- _Activity_: Because the material must be preserved as it stands, copy every line exactly.

- _Extracted data_:
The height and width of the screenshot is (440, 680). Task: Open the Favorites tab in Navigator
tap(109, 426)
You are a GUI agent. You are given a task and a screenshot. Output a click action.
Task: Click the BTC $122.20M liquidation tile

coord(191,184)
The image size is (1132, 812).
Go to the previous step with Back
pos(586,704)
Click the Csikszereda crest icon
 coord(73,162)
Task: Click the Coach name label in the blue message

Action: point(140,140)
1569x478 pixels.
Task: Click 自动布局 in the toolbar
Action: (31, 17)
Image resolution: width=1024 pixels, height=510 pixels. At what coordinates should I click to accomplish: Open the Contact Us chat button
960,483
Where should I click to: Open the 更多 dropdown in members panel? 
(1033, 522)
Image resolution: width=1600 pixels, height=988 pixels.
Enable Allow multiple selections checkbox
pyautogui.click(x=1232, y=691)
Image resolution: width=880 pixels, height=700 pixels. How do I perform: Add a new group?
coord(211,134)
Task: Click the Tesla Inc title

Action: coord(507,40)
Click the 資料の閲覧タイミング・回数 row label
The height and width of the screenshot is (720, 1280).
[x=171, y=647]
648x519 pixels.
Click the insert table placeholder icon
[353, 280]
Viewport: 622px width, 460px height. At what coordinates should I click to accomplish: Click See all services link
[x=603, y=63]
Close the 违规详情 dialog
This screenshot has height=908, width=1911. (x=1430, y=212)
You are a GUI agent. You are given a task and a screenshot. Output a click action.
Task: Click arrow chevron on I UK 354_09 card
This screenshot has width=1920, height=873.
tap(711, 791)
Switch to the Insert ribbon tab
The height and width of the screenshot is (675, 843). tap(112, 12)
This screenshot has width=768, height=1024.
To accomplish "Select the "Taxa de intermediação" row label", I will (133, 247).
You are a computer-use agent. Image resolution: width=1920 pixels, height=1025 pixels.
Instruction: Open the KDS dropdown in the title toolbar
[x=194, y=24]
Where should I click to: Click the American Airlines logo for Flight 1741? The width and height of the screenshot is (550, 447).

- _Exercise solution_:
The height and width of the screenshot is (440, 680). Task: Open the Favorites tab in Navigator
tap(109, 426)
You are a GUI agent. You are given a task and a screenshot. Output a click action.
Task: Click the BTC $122.20M liquidation tile

coord(191,184)
The image size is (1132, 812).
Go to the previous step with Back
pos(586,704)
Click the Csikszereda crest icon
 coord(73,162)
Task: Click the Coach name label in the blue message

Action: point(140,140)
1569x478 pixels.
Task: Click 自动布局 in the toolbar
Action: (31, 17)
Image resolution: width=1024 pixels, height=510 pixels. At what coordinates should I click to accomplish: Open the Contact Us chat button
960,483
Where should I click to: Open the 更多 dropdown in members panel? 
(1033, 522)
Image resolution: width=1600 pixels, height=988 pixels.
Enable Allow multiple selections checkbox
pyautogui.click(x=1232, y=691)
Image resolution: width=880 pixels, height=700 pixels. How do I perform: Add a new group?
coord(211,134)
Task: Click the Tesla Inc title

Action: coord(507,40)
Click the 資料の閲覧タイミング・回数 row label
The height and width of the screenshot is (720, 1280).
[x=171, y=647]
648x519 pixels.
Click the insert table placeholder icon
[353, 280]
Viewport: 622px width, 460px height. At what coordinates should I click to accomplish: Click See all services link
[x=603, y=63]
Close the 违规详情 dialog
This screenshot has height=908, width=1911. (x=1430, y=212)
You are a GUI agent. You are given a task and a screenshot. Output a click action.
Task: Click arrow chevron on I UK 354_09 card
This screenshot has width=1920, height=873.
tap(711, 791)
Switch to the Insert ribbon tab
The height and width of the screenshot is (675, 843). tap(112, 12)
This screenshot has width=768, height=1024.
To accomplish "Select the "Taxa de intermediação" row label", I will (133, 247).
You are a computer-use agent. Image resolution: width=1920 pixels, height=1025 pixels.
Instruction: Open the KDS dropdown in the title toolbar
[x=194, y=24]
Where should I click to: Click the American Airlines logo for Flight 1741? The width and height of the screenshot is (550, 447).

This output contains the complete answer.